The survey also does not break down results by industry, geography, or company size beyond the $100 million revenue threshold, which limits the conclusions that can be drawn about specific sectors. A board pushing AI transformation at a financial services firm faces a very different risk profile—including regulatory compliance, data privacy, and systemic stability—compared to a board doing the same at a manufacturing company, where automation and predictive maintenance are more straightforward. The survey treats all contexts identically, which may obscure important nuances.

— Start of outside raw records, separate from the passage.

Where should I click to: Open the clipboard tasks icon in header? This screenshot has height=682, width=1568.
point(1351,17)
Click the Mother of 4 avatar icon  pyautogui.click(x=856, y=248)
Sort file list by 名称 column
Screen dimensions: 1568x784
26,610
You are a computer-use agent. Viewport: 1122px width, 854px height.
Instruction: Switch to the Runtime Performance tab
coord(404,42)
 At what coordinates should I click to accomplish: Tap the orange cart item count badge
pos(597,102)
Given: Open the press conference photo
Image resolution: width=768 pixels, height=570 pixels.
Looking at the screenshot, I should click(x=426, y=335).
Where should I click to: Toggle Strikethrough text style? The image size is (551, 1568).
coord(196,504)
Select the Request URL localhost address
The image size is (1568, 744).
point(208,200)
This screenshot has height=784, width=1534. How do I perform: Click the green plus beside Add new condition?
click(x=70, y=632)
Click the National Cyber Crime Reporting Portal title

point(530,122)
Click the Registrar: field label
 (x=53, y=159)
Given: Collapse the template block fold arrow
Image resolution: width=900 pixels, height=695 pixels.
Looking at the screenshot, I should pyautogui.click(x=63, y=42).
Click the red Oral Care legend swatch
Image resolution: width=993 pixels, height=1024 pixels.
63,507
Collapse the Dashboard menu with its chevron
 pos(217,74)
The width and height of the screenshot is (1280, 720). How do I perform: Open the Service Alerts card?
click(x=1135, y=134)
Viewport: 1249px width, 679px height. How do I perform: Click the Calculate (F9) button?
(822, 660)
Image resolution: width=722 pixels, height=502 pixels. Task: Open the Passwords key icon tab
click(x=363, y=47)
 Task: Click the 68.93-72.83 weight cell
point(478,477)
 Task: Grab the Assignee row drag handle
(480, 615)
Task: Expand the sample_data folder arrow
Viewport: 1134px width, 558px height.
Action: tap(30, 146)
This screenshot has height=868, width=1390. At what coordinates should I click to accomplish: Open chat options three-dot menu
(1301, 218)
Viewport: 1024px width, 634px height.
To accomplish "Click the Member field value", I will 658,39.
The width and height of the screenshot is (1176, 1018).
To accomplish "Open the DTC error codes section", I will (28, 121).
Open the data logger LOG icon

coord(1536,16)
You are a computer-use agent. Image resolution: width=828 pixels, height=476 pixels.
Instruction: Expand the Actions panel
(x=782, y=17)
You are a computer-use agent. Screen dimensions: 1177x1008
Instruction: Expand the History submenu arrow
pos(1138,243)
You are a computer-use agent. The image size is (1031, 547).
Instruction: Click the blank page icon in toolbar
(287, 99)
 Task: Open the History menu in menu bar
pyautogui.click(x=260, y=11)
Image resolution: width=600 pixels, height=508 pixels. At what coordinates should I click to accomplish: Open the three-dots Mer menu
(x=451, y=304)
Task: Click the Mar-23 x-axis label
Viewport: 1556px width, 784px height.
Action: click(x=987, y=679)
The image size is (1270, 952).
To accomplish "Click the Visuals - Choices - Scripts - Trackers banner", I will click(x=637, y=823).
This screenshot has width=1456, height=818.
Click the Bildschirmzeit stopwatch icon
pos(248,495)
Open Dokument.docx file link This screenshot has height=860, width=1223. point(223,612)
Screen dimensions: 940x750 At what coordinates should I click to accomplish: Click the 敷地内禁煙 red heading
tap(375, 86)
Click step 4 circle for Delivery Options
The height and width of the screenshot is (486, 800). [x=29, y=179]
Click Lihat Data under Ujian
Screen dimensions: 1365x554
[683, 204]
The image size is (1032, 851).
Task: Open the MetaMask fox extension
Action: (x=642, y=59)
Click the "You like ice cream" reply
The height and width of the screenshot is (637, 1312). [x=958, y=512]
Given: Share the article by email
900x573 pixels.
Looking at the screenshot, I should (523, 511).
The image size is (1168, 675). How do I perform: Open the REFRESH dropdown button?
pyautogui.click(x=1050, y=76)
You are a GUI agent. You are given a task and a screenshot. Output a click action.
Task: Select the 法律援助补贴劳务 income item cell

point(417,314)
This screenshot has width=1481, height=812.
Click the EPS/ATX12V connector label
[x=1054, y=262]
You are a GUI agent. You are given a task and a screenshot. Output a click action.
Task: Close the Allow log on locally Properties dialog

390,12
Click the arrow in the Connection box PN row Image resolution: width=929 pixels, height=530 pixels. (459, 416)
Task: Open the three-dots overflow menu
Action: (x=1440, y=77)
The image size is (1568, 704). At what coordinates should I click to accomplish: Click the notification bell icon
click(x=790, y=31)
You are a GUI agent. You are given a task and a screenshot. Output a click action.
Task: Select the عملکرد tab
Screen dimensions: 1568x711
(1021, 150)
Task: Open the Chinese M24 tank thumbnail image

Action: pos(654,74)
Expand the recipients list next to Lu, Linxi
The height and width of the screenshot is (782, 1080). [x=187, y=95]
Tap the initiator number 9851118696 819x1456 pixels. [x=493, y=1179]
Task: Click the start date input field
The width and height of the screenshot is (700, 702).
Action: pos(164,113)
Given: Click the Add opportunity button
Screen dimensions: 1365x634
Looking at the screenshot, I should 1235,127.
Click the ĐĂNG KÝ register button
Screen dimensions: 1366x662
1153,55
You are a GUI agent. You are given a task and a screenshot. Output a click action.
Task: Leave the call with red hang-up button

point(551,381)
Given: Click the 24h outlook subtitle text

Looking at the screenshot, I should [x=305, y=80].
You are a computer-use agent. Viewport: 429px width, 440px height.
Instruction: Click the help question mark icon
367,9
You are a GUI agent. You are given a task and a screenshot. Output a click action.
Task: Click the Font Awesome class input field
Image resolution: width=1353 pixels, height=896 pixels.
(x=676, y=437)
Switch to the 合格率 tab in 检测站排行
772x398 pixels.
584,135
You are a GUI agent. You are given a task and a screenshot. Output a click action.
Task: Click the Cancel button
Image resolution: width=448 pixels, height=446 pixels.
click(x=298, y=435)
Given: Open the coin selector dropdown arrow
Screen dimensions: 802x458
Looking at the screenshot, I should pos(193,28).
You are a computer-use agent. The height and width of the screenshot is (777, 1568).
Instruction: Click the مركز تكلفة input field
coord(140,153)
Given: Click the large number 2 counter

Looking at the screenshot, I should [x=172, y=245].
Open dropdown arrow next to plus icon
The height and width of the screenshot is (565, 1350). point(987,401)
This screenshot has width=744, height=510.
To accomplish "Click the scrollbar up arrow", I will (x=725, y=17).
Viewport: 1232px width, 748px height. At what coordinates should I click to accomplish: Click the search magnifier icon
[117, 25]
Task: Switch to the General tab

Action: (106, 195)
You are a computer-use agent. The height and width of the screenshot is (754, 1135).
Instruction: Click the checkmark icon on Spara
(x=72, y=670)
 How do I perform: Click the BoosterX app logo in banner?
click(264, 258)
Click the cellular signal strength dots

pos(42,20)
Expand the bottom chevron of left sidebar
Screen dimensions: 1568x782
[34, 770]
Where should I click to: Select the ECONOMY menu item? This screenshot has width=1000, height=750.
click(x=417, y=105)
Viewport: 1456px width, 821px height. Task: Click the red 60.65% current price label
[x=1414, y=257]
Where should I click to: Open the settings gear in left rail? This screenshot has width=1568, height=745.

What the research does establish is that the most senior leaders at large companies are not aligned on the most consequential technology investment of the current era. Approximately 80 percent of both CEOs and board members agreed that prospective board candidates should be required to demonstrate a measurable understanding of how AI can reshape their industry. This finding suggests that both groups recognize the knowledge gap, even if they disagree on its severity. It also points to a future where AI literacy becomes a prerequisite for board membership, much like financial literacy is today.
The Harder Question: Governance and Technical Fluency
The deeper issue the survey raises is whether traditional board governance is suited to decisions about AI at all. Boards typically meet a handful of times per year, rely on management presentations for information, and are composed of members whose primary expertise may lie in finance, regulation, or sector-specific operations rather than technology. That structure worked well when the pace of technological change allowed for quarterly deliberation. It is less clear that it works when the questions that matter most about AI require technical fluency that most board members do not possess.
BCG's recommendation—that CEOs should personally educate their boards—is practical but also reveals a structural tension. If the chief executive is the primary source of a board's AI understanding, the board's ability to independently evaluate the CEO's AI strategy is compromised. A board that relies on the CEO for education may be less likely to challenge assumptions or ask tough questions about timelines, budgets, and risk management. The survey does not propose a solution to this tension, but it does make the tension visible. Some experts suggest that companies should consider adding a dedicated technology director or an AI advisory committee to the board, but that idea remains controversial and is not yet widely adopted.
Another layer worth exploring is the broader historical context. Corporate enthusiasm for AI has waxed and waned over the past decade, with earlier waves of machine learning and automation often failing to meet expectations. The current wave, powered by generative AI and large language models, has rekindled FOMO, but the fundamental challenges of data quality, model explainability, and integration with legacy systems remain unsolved. Boards that lack deep technical understanding may not appreciate that these challenges are not merely implementation details—they are strategic risks that can derail an entire transformation effort.
For companies trying to scale AI in the coming years, the message is clear: alignment at the top is not optional. Boards that push too fast risk approving projects that fail to deliver returns. CEOs that move too slowly risk losing competitive ground. And for both groups, the temptation to let AI substitute for clear thinking rather than support it is a risk that no survey can fully quantify.